Ed è così che tutto l’Occidente (l’Unione Europea), terreno satellite, come uno strascico capitola inerme sotto il dettato degli Stati Uniti e, se le nazioni d’Europa non possono seguirli nella guerra, quantomeno devono nella propaganda. “L’Italia sta agli Stati Uniti come la Bielorussia sta alla Russia5”. Francia e Italia, coinvolte in questo giogo, hanno per propaganda gli stessi interessi ma non azzardano intervenire per salvaguardare le loro finanze, in particolare l’Italia. “Sono stati e sono loro gli oltranzisti atlantici che hanno avvilito e mortificato il ruolo dell’Italia, aggiogandone le sorti a quelle del carro americano” rimproverava già Enrico Berlinguer, padre di Bianca Berlinguer6. E però, se invece ci spostassimo oltre l’Europa, in paesi come la stessa Cina, l’Egitto, l’India o i paesi Sudamericani, con iniziale sgomento constatiamo che la stessa guerra viene raccontata in un modo totalmente diverso, in cui i media locali si schierano apertamente dalla parte della Russia. “Questa è una guerra di logoramento perché l’Occidente la vuole così, da quando non ha voluto risolvere la questione delle due repubbliche separatiste arrivando al conflitto. La guerra quindi è un atto voluto.” dicono in Egitto sulla guerra7, vedendo questo conflitto come un affronto all’oriente, percependo la già citata perdita di influenza degli americani sul mondo.

Detto ciò, passando a quei motivi che molto hanno fatto parlare dell’Ucraina nei primi giorni di guerra, c’è un reale interesse delle nazioni alla protezione degli interessi ucraini di natura sociale? Certamente, siamo pur sempre l’Occidente, mica imperialisti guerrafondai. L’annosa questione del Donbas è stato solo un pretesto, chiaramente, di Putin per invadere l’Ucraina. Questa regione che si sviluppa attorno al fiume Donec vede dall’ormai 2014 il dissidio tra il governo di Kiev e due repubbliche dichiaratesi indipendenti in quello stesso anno, la Repubblica di Donetsk e la Repubblica di Lugansk, filorusse a maggioranza russofona. Come gran parte dell’Ucraina sud-orientale. La “Nuova Russia (Novorossija)” non è altro che un’ampia porzione sud-orientale dell’Ucraina che abbraccia le città che bagnano il Mar Nero. In pratica tutta la zona costiera. Benché sia reale la presenza di una maggioranza russofona (e russofila) in quelle zone, la Nuova Russia che Putin vorrebbe annettere toglierebbe lo sbocco al mare all’Ucraina, in favore della Federazione Russa. Città come Mariupol e Odessa, teatri degli ultimi bombardamenti russi, sono proprio in questa zona. Questo è solo il proseguimento dopo l’episodio barbaro del plebiscito di Crimea, che vide la penisola che dà sul Mar Nero essere annessa alla Federazione nello stesso 2014. Ma questi interessi di avvicinamento al Mediterraneo non sono saltati fuori ora. Però di contro sbagliamo e sbagliano tutti coloro che sbrigativamente risolvono questo atteggiamento espansionista come volto a rifondare l’URSS. La presidenza del Cremlino non ha interessi (almeno, per quel che possiamo affermare fino ad ora) a rifondare l’URSS o, Russia zarista che dir si voglia. In modo tragicomico infine, potremmo pure vedere questa situazione come il timore dell’ex KGB Putin di non poter mantenere il potere per sempre (si ricordi a proposito l’ultimo emendamento sull’eleggibilità del presidente in carica che ne azzera i mandati permettendogli la presidenza fino al 2036).

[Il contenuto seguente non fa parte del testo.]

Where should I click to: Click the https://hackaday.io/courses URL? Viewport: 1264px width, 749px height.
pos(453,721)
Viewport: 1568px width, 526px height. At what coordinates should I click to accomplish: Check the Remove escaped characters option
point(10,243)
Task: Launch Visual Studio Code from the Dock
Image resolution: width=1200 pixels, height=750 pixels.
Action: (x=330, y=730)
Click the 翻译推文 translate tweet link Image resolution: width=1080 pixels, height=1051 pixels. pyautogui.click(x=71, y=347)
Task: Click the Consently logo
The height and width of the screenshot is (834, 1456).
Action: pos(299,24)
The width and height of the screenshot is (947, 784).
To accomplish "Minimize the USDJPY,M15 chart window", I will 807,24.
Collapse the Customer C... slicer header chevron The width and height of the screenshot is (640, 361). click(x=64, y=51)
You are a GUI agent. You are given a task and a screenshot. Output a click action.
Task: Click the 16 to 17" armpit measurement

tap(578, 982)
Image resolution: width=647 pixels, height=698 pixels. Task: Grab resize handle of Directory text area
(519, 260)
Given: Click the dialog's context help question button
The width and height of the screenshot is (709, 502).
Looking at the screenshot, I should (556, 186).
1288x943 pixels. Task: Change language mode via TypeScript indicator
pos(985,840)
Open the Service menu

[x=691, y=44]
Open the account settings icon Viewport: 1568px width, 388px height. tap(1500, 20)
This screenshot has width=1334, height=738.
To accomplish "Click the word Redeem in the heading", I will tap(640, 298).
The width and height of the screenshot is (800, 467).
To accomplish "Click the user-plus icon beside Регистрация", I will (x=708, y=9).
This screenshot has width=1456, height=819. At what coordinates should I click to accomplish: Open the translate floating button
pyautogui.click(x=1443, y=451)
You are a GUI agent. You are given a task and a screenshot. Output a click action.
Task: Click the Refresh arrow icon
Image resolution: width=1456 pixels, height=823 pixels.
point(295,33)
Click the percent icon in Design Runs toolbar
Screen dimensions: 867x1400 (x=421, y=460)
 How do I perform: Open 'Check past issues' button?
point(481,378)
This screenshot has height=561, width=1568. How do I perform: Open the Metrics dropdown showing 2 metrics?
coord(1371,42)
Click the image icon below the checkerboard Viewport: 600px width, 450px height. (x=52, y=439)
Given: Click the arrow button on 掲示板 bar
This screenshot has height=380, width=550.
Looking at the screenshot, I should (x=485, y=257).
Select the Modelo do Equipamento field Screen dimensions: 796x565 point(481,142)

                                                                                             A cura di Salvo Mannino

1. espressione resa celebre da Churchill, discorso dell’11 maggio del 1945;

2. cfr. Maddalena Tulanti, ilsudonline.it;

3. cfr. Maurizio Crozza, Fratelli di Crozza, marzo 2022;

4. cfr. https://www.instagram.com/tv/CbW1DX8qvHW/?igshid=YmMyMTA2M2Y=

5. Alessandro Orsini, PiazzaPulita, marzo 2022;

6. Enrico Berlinguer, Congresso Nazionale del PCI, 1972;

7. Mario Giordano, Fuori dal coro, puntata del 5 aprile 2022.